** start SUPPLIED TEXT **

# Context-sensitive Spelling Correction

The goal of the assignment is to implement context-sensitive spelling correction. The input of the code will be a set of text lines and the output will be the same lines with spelling mistakes fixed.

Submit the solution of the assignment to Moodle as a link to your GitHub repository containing this notebook.

Useful links:
- [Norvig's solution](https://norvig.com/spell-correct.html)
- [Norvig's dataset](https://norvig.com/big.txt)
- [Ngrams data](https://www.ngrams.info/download_coca.asp)

Grading:
- 60 points - Implement spelling correction
- 20 points - Justify your decisions
- 20 points - Evaluate on a test set


## Implement context-sensitive spelling correction

Your task is to implement context-sensitive spelling corrector using N-gram language model. The idea is to compute conditional probabilities of possible correction options. For example, the phrase "dking sport" should be fixed as "doing sport" not "dying sport", while "dking species" -- as "dying species".

The best way to start is to analyze [Norvig's solution](https://norvig.com/spell-correct.html) and [N-gram Language Models](https://web.stanford.edu/~jurafsky/slp3/3.pdf).

You may also want to implement:
- spell-checking for a concrete language - Russian, Tatar, etc. - any one you know, such that the solution accounts for language specifics,
- some recent (or not very recent) paper on this topic,
- solution which takes into account keyboard layout and associated misspellings,
- efficiency improvement to make the solution faster,
- any other idea of yours to improve the Norvig’s solution.

IMPORTANT:  
Your project should not be a mere code copy-paste from somewhere. You must provide:
- Your implementation
- Analysis of why the implemented approach is suggested
- Improvements of the original approach that you have chosen to implement

In [2]:
import pandas as pd
bigrams = pd.read_csv('bigrams.txt', sep='\t', encoding='ansi', header=None)

In [3]:
bigrams.rename(columns={0:'freq',1:'prev_word',2:'word'}, inplace=True)

In [4]:
fivegrams = pd.read_csv('fivegrams.txt', sep='\t', header=None)
fivegrams.rename(columns={0:'freq',1:'prev_word4',2:'prev_word3',3:'prev_word2',4:'prev_word',5:'word'}, inplace=True)

In [48]:
unigrams = Counter(words(open('big.txt').read()))

In [61]:
import re
import nltk
import string
import random

class ContextSpellCorrector:
    def __init__(self, unigrams, bigrams, fivegrams, alpha=1, beta=0.2, gamma=0.1, delta=0.5, sigma=0.5):
        self.bigrams = bigrams
        self.fivegrams = fivegrams
        self.unigrams = unigrams
        self.alpha = alpha
        self.beta = beta
        self.gamma = gamma
        self.delta = delta
        self.sigma = sigma

    def P_unigram(self, word):
        N = sum(self.unigrams.values())

** end SUPPLIED TEXT **

#### GIVEN EXERCISE 1
In the spelling-correction assignment, how many points go to evaluating on a test set?

** start INPUT **

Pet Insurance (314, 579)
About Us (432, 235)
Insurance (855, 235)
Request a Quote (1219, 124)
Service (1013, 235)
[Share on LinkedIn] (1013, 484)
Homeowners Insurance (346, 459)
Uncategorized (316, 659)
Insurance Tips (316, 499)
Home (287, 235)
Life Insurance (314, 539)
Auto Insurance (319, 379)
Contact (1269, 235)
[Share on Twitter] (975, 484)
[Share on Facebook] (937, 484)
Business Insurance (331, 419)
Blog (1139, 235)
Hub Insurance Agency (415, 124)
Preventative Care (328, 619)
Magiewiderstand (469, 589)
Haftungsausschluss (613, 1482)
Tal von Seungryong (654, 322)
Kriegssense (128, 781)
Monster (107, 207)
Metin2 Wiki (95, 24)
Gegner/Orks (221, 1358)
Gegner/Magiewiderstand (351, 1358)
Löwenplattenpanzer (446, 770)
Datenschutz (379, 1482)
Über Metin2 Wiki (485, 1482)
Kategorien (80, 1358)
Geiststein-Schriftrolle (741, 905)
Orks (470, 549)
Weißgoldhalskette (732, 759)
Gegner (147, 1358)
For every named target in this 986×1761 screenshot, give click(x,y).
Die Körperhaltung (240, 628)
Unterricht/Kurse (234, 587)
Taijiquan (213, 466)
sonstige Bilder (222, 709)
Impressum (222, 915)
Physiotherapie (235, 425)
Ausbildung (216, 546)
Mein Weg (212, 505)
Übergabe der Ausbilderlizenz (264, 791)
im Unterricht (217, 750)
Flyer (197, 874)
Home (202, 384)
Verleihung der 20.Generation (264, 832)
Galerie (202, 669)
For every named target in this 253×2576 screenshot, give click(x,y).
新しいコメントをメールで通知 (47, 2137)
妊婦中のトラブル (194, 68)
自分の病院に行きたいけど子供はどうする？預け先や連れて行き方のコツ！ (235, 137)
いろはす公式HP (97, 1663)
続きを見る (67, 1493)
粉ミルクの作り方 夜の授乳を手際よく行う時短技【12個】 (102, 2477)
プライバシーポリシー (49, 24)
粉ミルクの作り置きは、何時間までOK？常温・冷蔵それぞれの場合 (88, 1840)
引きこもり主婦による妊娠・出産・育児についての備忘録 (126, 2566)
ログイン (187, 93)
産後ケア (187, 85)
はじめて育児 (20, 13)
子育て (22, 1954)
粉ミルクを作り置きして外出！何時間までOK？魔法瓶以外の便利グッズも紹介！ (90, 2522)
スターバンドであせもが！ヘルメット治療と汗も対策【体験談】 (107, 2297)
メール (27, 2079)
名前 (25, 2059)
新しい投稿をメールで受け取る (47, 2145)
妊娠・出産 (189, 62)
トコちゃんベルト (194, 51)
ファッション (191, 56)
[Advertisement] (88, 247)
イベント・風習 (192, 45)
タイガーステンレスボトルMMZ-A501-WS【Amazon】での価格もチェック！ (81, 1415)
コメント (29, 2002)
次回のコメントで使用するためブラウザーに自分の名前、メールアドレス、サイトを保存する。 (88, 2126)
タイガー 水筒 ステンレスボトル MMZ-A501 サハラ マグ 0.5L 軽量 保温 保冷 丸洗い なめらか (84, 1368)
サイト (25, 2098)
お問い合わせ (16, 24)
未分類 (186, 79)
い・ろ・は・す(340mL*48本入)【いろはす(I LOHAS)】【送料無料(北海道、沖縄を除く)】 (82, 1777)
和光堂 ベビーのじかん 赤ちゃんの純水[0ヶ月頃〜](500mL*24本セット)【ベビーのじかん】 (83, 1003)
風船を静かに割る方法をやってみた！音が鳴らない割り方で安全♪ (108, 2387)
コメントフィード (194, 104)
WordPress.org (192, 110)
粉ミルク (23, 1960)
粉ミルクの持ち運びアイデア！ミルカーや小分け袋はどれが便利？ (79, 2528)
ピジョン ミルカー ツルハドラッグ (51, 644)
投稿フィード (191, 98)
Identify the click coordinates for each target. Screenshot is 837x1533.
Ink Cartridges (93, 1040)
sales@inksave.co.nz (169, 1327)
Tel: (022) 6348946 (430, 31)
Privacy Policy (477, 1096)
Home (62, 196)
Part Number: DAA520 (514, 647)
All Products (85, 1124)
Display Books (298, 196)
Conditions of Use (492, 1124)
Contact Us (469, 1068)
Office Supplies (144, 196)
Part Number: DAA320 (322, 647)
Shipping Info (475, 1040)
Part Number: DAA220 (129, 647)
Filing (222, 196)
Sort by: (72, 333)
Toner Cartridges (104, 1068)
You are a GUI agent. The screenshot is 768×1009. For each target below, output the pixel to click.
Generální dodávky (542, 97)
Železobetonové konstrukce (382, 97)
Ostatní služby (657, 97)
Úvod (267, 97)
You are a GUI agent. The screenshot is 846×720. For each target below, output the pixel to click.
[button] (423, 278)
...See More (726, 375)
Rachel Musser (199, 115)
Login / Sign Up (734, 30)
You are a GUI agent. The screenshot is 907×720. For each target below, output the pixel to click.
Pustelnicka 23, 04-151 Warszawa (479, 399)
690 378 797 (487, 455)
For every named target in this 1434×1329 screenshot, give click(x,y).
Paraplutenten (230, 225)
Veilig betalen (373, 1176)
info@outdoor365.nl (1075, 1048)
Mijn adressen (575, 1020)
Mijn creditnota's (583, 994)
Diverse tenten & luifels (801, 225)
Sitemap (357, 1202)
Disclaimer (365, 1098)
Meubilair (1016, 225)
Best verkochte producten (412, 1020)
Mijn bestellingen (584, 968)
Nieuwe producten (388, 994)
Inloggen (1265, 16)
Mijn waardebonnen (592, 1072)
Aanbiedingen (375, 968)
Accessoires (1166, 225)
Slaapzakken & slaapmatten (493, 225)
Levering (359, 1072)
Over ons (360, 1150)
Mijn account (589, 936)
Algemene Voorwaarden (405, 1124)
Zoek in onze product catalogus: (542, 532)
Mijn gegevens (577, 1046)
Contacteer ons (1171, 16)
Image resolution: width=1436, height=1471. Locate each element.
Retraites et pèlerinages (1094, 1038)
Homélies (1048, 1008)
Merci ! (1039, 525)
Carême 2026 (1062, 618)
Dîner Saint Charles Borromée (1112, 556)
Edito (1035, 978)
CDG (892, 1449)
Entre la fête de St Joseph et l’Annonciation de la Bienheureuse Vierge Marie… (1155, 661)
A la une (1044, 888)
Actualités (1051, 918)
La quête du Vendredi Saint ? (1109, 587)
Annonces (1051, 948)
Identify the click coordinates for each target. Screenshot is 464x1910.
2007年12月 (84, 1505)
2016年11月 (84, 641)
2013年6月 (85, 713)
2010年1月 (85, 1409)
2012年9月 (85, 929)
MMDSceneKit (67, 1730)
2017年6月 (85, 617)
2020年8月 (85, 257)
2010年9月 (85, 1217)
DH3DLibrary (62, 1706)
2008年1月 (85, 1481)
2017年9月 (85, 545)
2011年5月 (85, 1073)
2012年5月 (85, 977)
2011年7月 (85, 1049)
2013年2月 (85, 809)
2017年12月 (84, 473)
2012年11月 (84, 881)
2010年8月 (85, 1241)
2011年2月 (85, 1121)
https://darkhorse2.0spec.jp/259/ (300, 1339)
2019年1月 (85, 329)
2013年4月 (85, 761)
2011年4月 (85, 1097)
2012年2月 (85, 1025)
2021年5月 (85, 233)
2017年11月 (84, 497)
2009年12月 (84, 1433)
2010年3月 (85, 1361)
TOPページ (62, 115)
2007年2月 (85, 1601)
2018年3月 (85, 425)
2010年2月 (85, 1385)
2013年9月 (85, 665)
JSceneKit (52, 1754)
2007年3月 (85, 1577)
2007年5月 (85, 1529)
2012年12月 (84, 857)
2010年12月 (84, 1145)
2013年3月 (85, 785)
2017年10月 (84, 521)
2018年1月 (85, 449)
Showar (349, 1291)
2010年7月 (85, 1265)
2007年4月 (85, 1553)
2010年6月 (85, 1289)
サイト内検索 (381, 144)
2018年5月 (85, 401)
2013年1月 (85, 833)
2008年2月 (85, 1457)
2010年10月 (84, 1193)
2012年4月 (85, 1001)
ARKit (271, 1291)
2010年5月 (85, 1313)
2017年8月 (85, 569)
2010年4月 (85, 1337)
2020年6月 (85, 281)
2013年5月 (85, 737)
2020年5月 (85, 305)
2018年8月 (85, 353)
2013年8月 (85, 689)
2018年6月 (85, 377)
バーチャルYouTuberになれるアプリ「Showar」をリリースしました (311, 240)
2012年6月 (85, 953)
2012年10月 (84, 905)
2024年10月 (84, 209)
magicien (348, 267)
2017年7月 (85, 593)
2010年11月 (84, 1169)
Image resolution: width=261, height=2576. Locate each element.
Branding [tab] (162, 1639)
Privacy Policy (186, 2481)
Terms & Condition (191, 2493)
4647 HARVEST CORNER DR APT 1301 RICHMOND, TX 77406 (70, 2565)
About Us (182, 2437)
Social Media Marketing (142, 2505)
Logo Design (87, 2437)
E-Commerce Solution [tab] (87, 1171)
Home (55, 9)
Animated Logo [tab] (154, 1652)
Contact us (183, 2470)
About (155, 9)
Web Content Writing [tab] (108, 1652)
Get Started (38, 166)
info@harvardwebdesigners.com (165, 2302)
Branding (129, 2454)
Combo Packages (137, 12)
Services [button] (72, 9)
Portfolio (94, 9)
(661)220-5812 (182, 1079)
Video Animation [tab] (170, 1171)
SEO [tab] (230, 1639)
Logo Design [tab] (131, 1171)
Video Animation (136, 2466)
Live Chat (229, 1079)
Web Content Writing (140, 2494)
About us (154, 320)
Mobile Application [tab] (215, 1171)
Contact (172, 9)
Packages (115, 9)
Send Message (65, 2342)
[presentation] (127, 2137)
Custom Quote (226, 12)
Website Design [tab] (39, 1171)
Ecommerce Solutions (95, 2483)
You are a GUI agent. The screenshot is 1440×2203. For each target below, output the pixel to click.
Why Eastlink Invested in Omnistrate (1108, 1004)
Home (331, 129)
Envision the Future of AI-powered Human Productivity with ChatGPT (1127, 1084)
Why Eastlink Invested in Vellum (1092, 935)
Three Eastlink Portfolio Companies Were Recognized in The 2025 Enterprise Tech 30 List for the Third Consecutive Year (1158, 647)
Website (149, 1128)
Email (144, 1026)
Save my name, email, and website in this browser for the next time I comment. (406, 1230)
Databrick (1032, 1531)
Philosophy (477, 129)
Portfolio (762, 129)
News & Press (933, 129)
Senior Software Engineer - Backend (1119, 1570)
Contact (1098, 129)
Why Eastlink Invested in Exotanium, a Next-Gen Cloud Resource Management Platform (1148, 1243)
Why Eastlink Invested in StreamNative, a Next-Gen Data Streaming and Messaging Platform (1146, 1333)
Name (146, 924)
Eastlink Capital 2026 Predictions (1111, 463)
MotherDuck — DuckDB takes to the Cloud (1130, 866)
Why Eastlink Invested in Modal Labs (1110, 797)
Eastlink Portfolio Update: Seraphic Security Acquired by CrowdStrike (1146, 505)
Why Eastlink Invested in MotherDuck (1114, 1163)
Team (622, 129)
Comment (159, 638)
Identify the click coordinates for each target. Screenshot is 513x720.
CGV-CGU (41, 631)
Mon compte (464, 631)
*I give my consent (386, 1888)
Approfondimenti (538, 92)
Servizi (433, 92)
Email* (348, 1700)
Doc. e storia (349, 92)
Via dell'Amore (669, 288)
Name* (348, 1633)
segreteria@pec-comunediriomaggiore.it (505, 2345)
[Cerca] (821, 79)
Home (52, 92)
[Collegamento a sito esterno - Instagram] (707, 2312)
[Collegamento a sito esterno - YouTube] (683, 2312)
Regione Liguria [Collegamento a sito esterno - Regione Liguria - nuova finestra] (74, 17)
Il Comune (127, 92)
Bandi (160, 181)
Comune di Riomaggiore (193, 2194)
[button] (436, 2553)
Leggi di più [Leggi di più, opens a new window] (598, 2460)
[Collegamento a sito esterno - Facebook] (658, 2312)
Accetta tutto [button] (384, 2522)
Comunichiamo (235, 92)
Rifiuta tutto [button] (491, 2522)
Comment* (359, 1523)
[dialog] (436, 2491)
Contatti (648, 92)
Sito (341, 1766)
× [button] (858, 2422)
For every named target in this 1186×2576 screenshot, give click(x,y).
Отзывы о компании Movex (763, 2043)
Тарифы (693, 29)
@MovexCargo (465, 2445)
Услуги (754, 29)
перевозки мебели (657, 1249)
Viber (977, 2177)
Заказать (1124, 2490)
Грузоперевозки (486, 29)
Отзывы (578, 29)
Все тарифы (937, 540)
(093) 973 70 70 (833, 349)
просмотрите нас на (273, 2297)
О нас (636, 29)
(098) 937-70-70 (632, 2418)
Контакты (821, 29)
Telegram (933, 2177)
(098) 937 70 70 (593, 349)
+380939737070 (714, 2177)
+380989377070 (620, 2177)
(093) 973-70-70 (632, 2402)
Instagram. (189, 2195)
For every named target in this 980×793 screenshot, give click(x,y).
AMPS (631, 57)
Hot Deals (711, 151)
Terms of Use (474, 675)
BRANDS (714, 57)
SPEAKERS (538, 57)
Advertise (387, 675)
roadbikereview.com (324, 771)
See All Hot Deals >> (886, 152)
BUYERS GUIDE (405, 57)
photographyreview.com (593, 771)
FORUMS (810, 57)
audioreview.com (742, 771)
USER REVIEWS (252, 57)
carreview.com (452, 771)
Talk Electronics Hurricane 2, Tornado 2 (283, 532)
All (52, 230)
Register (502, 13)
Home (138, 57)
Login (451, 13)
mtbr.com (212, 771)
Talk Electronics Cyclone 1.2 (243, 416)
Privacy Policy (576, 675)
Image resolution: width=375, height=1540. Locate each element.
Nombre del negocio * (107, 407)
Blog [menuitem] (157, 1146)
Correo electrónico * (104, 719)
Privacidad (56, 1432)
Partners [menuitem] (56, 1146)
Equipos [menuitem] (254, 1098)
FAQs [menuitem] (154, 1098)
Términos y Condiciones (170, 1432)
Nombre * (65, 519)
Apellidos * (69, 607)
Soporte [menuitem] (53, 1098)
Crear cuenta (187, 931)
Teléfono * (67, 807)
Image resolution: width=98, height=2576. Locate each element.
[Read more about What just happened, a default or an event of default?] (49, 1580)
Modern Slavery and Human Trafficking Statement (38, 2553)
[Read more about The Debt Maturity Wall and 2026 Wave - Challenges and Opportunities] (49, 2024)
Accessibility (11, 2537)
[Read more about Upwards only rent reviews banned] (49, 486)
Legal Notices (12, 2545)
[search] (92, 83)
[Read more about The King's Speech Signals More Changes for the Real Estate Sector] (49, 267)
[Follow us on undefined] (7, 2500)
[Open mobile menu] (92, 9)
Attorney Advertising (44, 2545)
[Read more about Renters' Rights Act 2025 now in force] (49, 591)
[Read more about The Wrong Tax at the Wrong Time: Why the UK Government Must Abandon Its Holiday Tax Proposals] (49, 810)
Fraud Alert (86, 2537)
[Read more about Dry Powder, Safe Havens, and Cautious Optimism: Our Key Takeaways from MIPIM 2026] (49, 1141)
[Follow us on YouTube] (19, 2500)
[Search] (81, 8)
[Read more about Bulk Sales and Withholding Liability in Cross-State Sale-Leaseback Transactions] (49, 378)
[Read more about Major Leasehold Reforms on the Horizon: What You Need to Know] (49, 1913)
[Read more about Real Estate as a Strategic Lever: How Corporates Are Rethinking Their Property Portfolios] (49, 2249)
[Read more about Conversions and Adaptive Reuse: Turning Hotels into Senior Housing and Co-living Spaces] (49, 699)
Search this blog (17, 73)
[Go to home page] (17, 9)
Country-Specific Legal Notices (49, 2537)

** end INPUT **

#### GIVEN EXERCISE 2
In the listing, take the lines from the one holding "Mein Weg (212, 505)" through the one holding "Galerie (202, 669)", inclusive, and change "Flyer" to "Broschüre". Give only those lines, with nothing else altered.

#### WORKED SOLUTION 1
20 points

#### WORKED SOLUTION 2
Mein Weg (212, 505)
Übergabe der Ausbilderlizenz (264, 791)
im Unterricht (217, 750)
Broschüre (197, 874)
Home (202, 384)
Verleihung der 20.Generation (264, 832)
Galerie (202, 669)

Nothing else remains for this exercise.